Corriere della Sera, 24 febbraio 2024
Il bisogno di chiedere aiuto
Non so voi, ma se c’è una cosa di cui mi rammarico è di avere chiesto troppe poche volte aiuto. L’ho capito leggendo il resoconto dell’incontro avvenuto ieri in un cinema di provincia stipato di adolescenti. Il protagonista era Nicolò Fagioli, giovane calciatore scivolato nel burrone delle scommesse. La confessione in pubblico della sua dipendenza dal gioco fa parte del percorso di recupero, e già questo mi sembra rivoluzionario in un mondo dove fin da bambini ti insegnano a nascondere i punti deboli e a fingerti in pieno controllo della situazione anche quando avresti solo voglia di sbattere la testa contro il muro.
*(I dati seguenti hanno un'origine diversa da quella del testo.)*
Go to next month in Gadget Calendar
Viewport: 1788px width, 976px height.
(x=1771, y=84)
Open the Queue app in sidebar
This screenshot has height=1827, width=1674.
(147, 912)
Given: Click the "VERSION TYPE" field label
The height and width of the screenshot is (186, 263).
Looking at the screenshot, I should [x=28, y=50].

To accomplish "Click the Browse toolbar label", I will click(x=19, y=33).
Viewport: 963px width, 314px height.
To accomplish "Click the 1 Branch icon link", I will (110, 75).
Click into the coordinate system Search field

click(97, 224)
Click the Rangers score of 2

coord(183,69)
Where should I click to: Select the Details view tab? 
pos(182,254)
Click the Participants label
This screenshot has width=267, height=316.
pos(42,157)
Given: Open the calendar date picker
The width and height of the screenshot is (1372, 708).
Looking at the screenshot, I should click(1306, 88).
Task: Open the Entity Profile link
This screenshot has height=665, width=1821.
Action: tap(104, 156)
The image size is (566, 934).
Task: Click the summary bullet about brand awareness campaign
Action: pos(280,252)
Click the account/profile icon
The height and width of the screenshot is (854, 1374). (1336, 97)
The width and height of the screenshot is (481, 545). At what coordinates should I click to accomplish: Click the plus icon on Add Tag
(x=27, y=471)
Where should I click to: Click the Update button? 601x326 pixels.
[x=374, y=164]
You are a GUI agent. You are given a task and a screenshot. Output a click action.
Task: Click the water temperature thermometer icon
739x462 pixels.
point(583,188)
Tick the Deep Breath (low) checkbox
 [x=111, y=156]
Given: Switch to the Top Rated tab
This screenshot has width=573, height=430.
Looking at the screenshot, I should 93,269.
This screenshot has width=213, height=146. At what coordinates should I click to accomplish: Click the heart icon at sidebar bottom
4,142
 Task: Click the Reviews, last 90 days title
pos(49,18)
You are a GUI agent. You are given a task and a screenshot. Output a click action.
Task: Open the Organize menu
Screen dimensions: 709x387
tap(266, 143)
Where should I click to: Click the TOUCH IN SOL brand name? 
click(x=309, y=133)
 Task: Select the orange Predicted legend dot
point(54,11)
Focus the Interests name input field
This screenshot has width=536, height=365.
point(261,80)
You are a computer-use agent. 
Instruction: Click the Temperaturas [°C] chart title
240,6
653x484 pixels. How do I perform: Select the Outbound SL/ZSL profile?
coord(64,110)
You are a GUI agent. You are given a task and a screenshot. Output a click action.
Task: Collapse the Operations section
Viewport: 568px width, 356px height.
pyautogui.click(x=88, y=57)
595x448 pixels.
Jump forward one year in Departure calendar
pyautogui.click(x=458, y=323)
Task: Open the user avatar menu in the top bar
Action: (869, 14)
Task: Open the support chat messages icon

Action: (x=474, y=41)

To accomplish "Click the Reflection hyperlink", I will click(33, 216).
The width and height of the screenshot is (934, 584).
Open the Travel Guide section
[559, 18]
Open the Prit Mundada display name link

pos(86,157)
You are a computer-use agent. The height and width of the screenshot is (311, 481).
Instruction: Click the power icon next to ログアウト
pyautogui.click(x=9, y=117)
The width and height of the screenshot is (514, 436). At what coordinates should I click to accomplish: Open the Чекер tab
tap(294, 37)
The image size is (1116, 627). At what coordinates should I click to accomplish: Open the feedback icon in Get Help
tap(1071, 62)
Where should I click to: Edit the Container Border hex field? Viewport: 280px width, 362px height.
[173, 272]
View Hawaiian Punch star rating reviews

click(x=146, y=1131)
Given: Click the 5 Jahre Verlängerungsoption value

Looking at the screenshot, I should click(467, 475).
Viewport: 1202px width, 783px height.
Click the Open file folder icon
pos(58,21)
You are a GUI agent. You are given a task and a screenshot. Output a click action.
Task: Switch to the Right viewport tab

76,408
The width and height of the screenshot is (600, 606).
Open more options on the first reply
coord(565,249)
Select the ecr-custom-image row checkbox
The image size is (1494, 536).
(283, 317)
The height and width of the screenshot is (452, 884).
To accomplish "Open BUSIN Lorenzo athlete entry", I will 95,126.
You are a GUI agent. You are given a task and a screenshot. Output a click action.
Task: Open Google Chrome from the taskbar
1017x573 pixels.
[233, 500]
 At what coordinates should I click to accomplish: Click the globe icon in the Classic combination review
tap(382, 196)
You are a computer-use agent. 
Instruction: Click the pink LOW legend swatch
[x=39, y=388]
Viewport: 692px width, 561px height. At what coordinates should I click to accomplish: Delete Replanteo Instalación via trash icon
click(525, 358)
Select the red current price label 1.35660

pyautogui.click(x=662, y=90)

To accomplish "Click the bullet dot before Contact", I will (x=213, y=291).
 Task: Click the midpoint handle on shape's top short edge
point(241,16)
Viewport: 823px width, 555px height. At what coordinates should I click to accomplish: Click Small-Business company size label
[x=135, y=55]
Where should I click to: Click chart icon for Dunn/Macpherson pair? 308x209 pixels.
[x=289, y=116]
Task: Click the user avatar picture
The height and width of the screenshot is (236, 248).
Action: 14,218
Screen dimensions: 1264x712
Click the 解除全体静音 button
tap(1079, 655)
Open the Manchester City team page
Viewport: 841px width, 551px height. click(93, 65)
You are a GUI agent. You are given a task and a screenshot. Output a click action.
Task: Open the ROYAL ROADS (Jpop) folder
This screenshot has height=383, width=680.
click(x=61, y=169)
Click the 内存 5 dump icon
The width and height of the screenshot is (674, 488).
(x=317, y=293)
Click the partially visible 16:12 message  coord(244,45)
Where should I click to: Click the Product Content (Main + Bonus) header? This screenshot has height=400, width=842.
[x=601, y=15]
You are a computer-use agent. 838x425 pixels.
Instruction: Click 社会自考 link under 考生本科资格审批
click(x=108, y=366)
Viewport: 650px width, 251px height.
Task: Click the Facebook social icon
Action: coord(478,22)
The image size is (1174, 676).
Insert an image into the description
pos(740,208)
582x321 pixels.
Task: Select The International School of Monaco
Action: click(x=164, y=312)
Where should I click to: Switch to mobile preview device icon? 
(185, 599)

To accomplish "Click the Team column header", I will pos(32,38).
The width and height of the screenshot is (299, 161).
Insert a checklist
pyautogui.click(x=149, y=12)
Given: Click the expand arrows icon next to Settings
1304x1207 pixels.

Al giovanissimo uditorio Nicolò Fagioli ha raccontato qualcosa che avevo già sentito dire da ex anoressici, drogati, alcolisti, senza però mai farci veramente caso: che a salvarlo dall’abisso è stato l’istinto, a lungo represso, di chiedere aiuto.Chiedere aiuto è l’opposto di quel che si fa di solito, e cioè la vittima, cercando responsabili esterni del proprio disagio o addirittura arrivando a negarlo. Chiedere aiuto è un atto di umiltà più forte della vergogna, una prova di maturità e una presa di consapevolezza; è abbandonarsi, il contrario di arrendersi. Chi chiede aiuto finisce quasi sempre per riparare le proprie crepe e quelle delle relazioni in cui è coinvolto. Non so voi, ma se c’è una cosa di cui mi rammarico è di avere guastato amori, amicizie e situazioni perché l’orgoglio o l’imbarazzo mi hanno impedito non tanto di chiedere scusa, ma aiuto.